Même si en France l'objection de conscience n'est prévue dans la loi qu’en relation à la
pratique de l'IVG (article 2212-8 du CSP), les médecins, contrairement aux soignants,
peuvent toujours refuser individuellement un acte médical qui contrevient à leurs propres
principes, à condition que ce refus ne mette pas en péril la vie du patient et que le patient
puisse être référé à un autre praticien.

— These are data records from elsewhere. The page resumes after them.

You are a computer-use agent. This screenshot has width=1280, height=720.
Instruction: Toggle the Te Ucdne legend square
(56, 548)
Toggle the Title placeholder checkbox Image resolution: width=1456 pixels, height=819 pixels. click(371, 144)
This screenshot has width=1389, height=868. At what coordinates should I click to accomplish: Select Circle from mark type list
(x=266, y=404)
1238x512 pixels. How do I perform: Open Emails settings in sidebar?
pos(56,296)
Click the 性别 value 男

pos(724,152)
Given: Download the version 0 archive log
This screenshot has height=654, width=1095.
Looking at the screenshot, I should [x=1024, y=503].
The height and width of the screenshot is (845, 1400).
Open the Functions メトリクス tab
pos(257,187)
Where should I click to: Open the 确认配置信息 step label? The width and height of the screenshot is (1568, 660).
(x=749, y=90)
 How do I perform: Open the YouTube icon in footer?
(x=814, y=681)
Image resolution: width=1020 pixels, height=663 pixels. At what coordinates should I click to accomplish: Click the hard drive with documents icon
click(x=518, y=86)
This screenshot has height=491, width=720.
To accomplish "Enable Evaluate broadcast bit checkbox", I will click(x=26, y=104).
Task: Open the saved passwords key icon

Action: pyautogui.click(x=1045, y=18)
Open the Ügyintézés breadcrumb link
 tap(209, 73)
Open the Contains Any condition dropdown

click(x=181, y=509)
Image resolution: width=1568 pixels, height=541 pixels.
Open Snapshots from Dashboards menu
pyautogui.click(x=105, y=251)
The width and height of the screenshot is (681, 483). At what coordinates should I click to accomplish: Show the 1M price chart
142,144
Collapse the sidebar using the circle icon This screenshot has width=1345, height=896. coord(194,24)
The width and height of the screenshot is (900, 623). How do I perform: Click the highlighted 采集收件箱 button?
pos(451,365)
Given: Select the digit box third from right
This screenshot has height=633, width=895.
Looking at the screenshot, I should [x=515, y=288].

Il y a des raisons de penser qu’un grand nombre de
pratiques (telles que certains arrêts de soins, actes d'assistance médicale à la procréation,
diagnostic prénatal) pourraient être à l'avenir concernées par des clauses de conscience, et ce
surtout si la loi devenait plus permissive (légalisation de l'euthanasie), et les professionnels
plus diversifiés du point de vue de leur obédience religieuse, notamment avec les médecins
d'obédience musulmane. C’est déjà le cas dans d’autres pays, notamment en Belgique
concernant l’euthanasie. Aux Etats-Unis par exemple, l'OC concerne une gamme beaucoup
plus étendue de services et d'actes médicaux: certains considèrent par exemple que le fait
même d'informer une patiente de la possibilité d'une IVG ou de la référer à un autre service,
ou encore de remplir une prescription médicale de pilule abortive est déjà inacceptable.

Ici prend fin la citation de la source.